Modeling the Northeast in the 1890s - because the little voices told me to

jbvb

#41
Close; 28-30 GA is thin for HO track current. But I could have already re-bought what I lost, for 22-24 GA, if I wanted to further enrich Mr. Bezos.
So I found one on FleaBay, due Friday (I like that billionaire a bit better).
James

jbvb

The transient short associated with my Azatrax Spring Switch controller throwing to the "spring" position is found and fixed.

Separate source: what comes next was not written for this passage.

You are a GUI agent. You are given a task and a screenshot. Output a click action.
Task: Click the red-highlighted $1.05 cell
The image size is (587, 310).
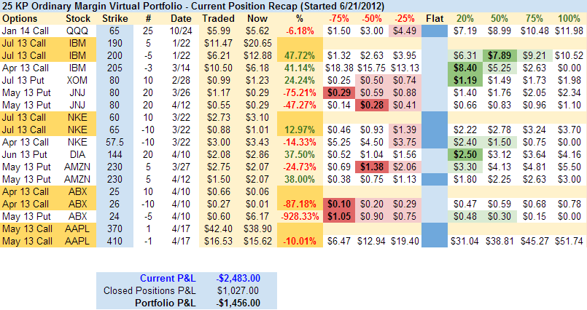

My design uses one 4 pole double-throw relay per power turnout (or crossover in one case). I installed protective diodes across the relays' coil terminals. A voltage spike is generated when you switch off a relay coil. It can eventually erode the contacts controlling the coil.  I don't bother with cheapo control panel pushbuttons in panels, they're easy to diagnose & replace. But I put diode protection where I'd have to crawl under the layout to diagnose and fix.

This one diode failed in "short circuit" mode. Usually a burned up diode just stops conducting, but not here. I may have contributed to it by connecting the +/- 12VDC power backwards. Regardless, the dead diode was shorting one side of the power supply the whole time the switch was in the "spring" position, which somehow (not worth figuring out details) was making a PSX power district controller unhappy.  Sometimes as many as three at once.  Diode replaced at the bench, "interlocking board" reattached to the benchwork, wires put back in the screw terminals, signals do as they;re supposed to without FEEEPing.